De hecho, cuando cada Discípulo entra por primera vez en la Secta Interior, los Ancianos de la Secta les informan de algunos tabúes, incluida la prohibición de usar Qi de Espada para atacar dentro del Reino Secreto de Gui Xu.
La identidad de Chu Feng es muy especial. Aún no ha entrado en la Secta Interior, pero ha obtenido la cualificación para entrar en el Reino Secreto de Gui Xu.
Por eso no lo sabía.
—¡Los de delante, daos prisa y entrad! El rostro de Lu Kuixi se ensombreció de nuevo. Se disgustaba inmediatamente cada vez que veía a Dongxue ser amable con Chu Feng.
Efectivamente, los de delante le tenían cierto temor a Lu Kuixi.
Después de todo, Lu Kuixi era un experto de gran habilidad clasificado en tercer lugar en la Lista Celestial. No había muchos que se atrevieran a desafiarlo.
Aunque Lu Kuixi instaba a los de delante a darse prisa, él mismo no tenía prisa.
En lugar de eso, se hizo a un lado para dejar que los que estaban detrás de él pasaran primero.
Cuando casi todos hubieron entrado, dejando solo a Chu Feng atrás, Lu Kuixi fijó entonces su mirada severa en él.
—Niño, más te vale rezar para no encontrarte con el cuerpo de mi conciencia de espada en el Reino Secreto de Gui Xu. De lo contrario, te mataré sin falta. Tras decir esto, Lu Kuixi entró en la Puerta de Luz.
Había esperado casi todo el día solo para decirle esto a Chu Feng.
Chu Feng pensó que la otra parte quería impedirle la entrada.
«¿Batalla de cuerpos de conciencia de espada?»
Chu Feng no lo entendió del todo; ni siquiera había oído hablar de ello.
Después de todo, la gente que lo rodeaba eran todos Discípulos Externos, que simplemente no tenían la cualificación para entrar a cultivar en el Reino Secreto de Gui Xu.
Yan Qing sí que tenía ese privilegio, pero, por desgracia, Chu Feng había estado tan ocupado últimamente que no había tenido tiempo para charlar ociosamente con Yan Qing.

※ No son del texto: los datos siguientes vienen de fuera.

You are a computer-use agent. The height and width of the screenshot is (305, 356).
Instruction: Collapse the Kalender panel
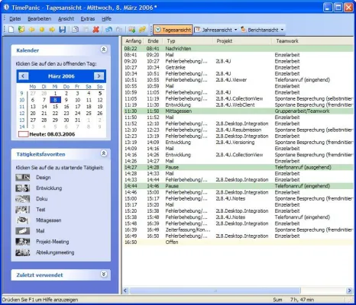pyautogui.click(x=104, y=50)
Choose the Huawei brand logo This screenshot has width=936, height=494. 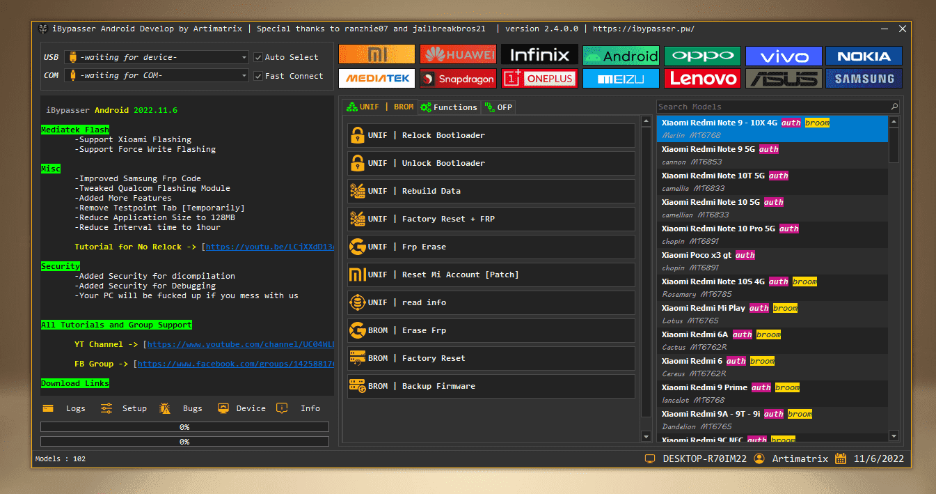(x=458, y=55)
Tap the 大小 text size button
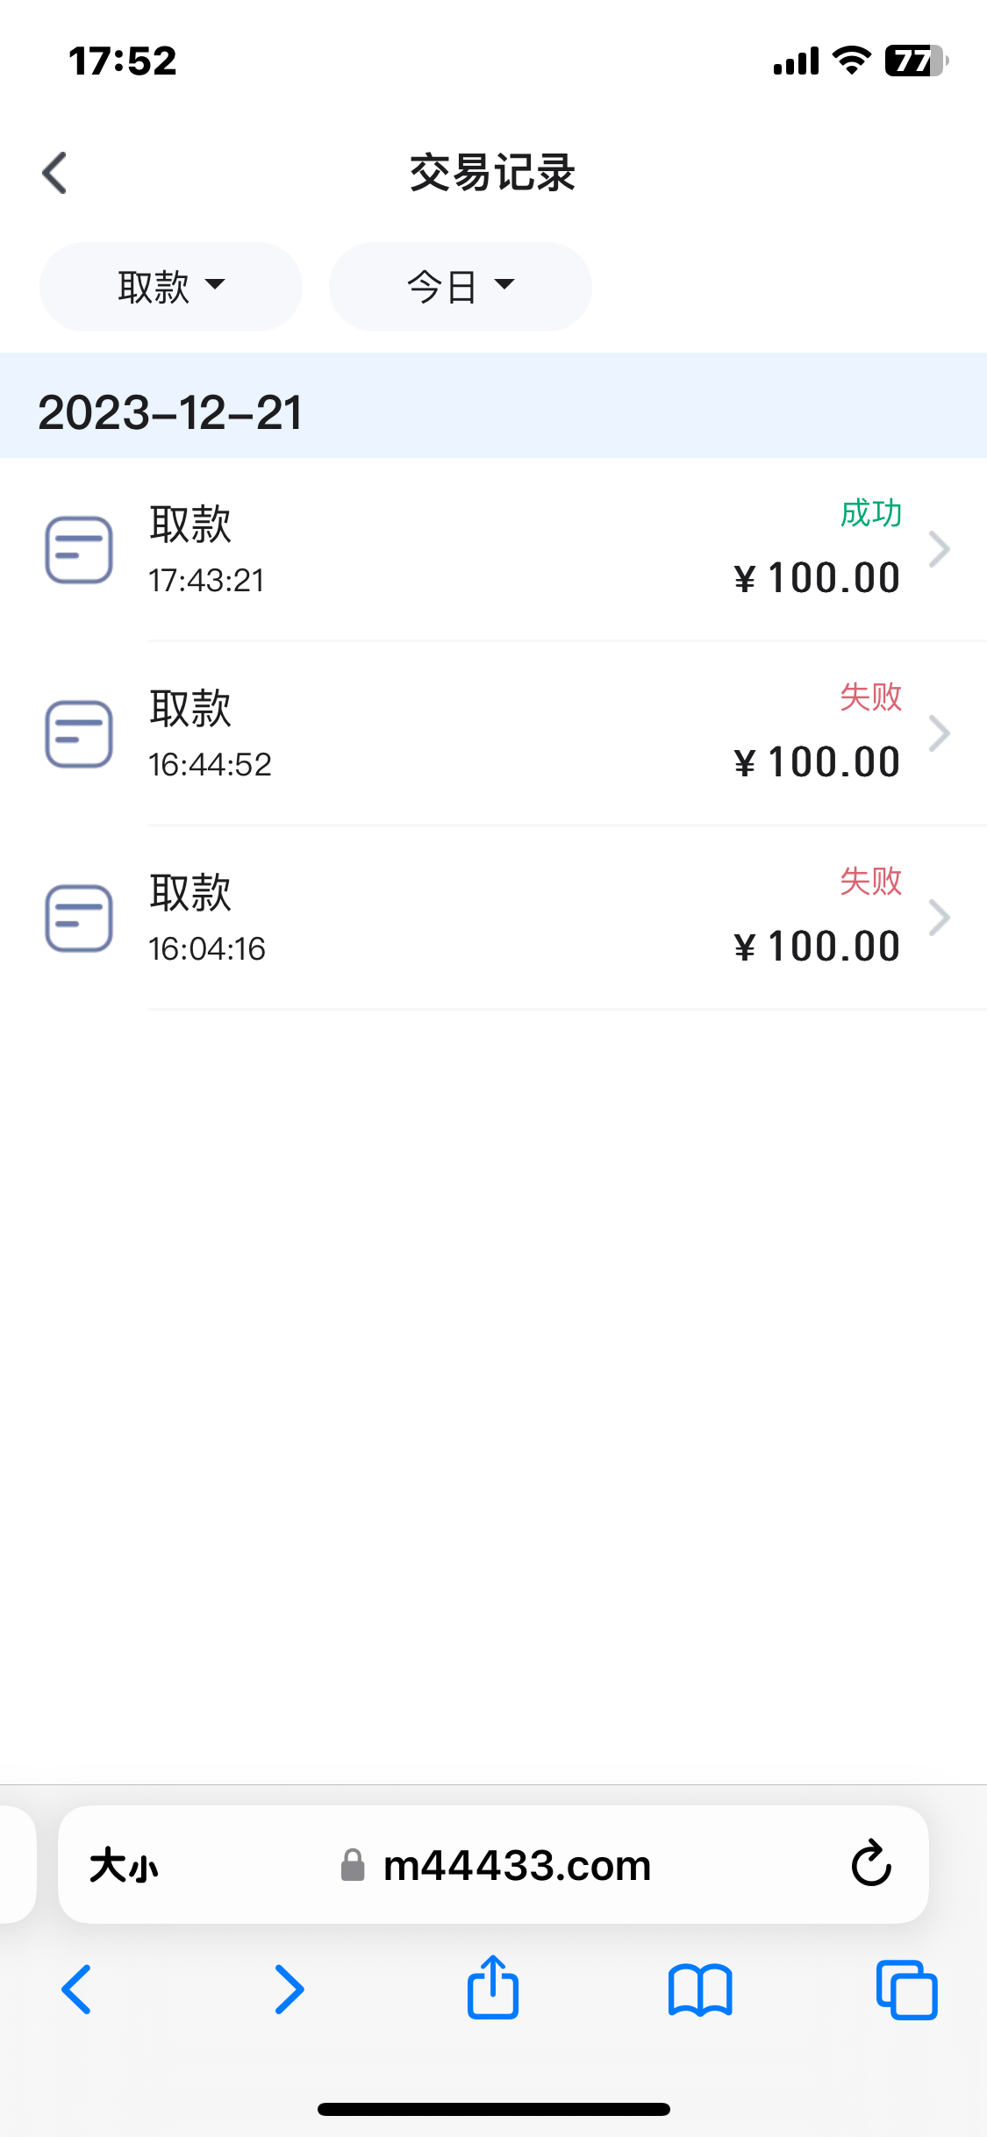 click(x=124, y=1865)
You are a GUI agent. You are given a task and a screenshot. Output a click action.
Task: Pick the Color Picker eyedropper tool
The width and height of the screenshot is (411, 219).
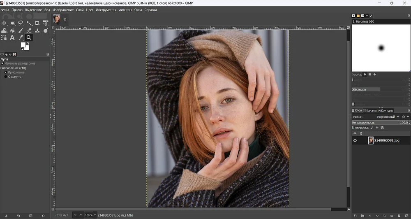21,38
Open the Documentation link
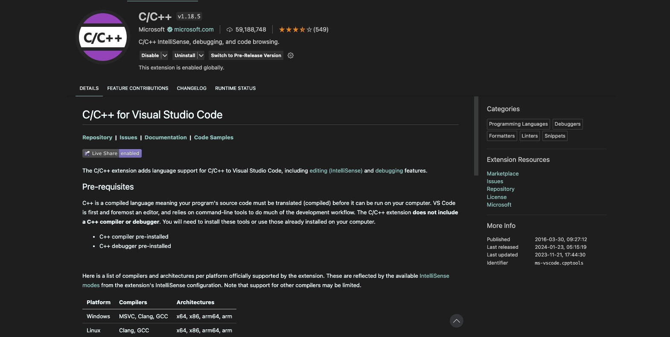The image size is (670, 337). (x=166, y=137)
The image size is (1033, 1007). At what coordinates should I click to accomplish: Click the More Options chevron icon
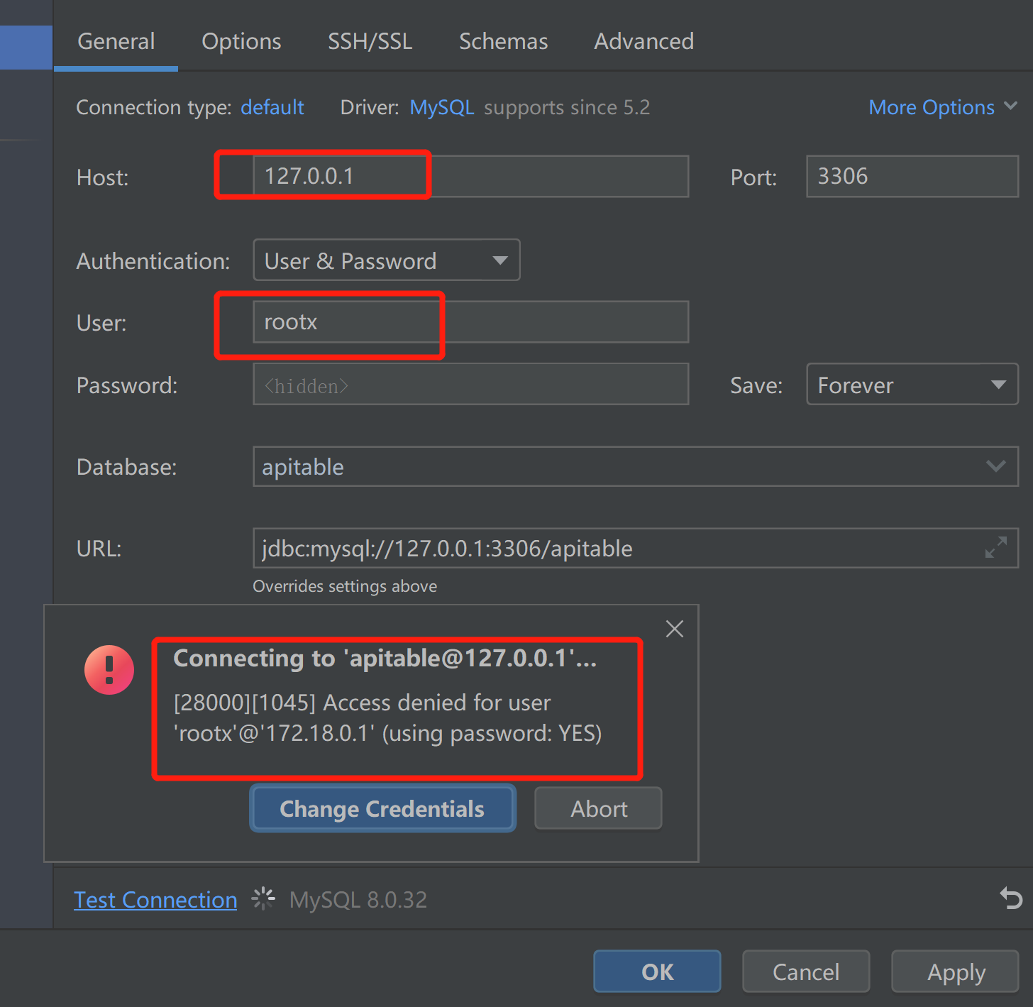[x=1010, y=107]
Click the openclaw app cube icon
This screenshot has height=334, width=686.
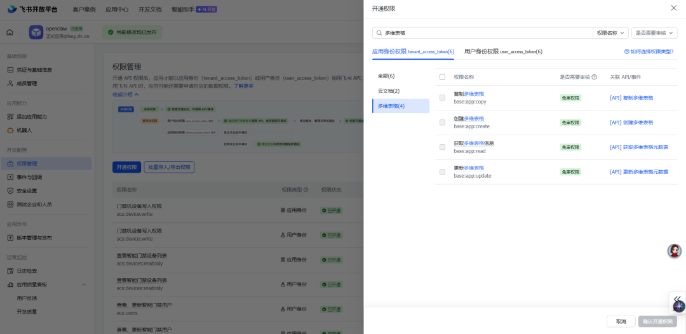pyautogui.click(x=36, y=32)
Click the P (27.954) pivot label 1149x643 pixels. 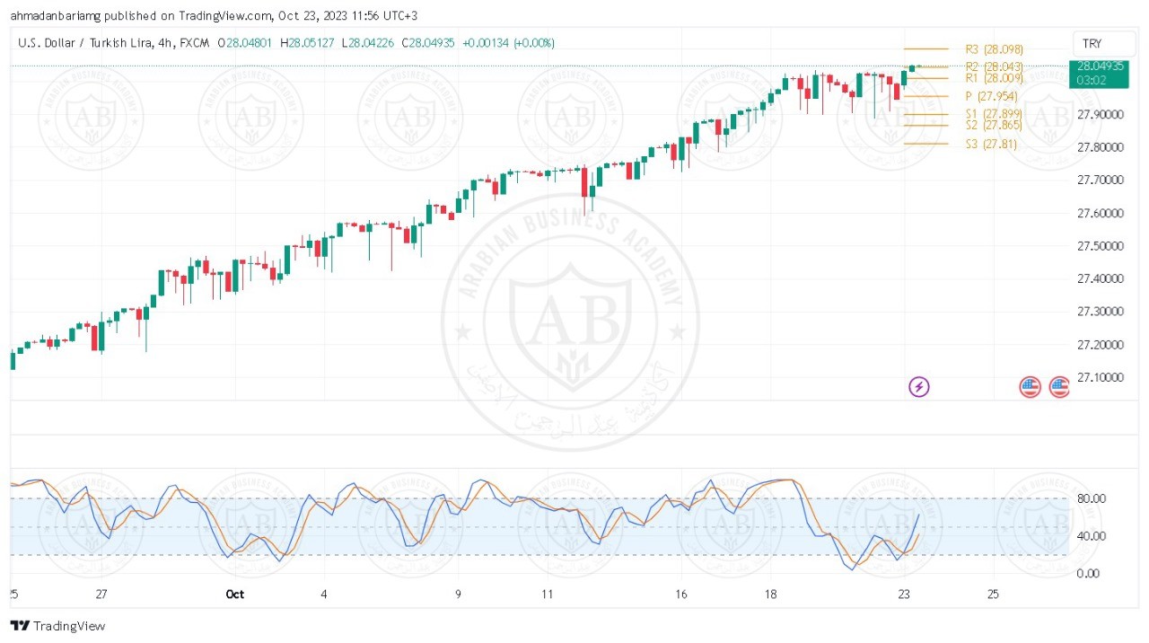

La Puerta de Luz podía cerrarse en cualquier momento, así que Chu Feng no se atrevió a demorarse e inmediatamente dio un paso hacia el interior de la Puerta de Luz también.
¡Fush!
Sintió una visión borrosa y, cuando volvió a abrir los ojos, todo ante él estaba oscuro, tan oscuro que ni siquiera podía ver sus propias manos.
Y descubrió que sus pies parecían flotar en el aire.
O, mejor dicho, sentía como si todo su cuerpo estuviera suspendido en el aire. Por mucho que se moviera, su cuerpo permanecía en su sitio.
Recordando el tabú de no usar Qi de Espada dentro del Reino Secreto de Gui Xu, Chu Feng no se atrevió a realizar el Vuelo de Espada en el interior.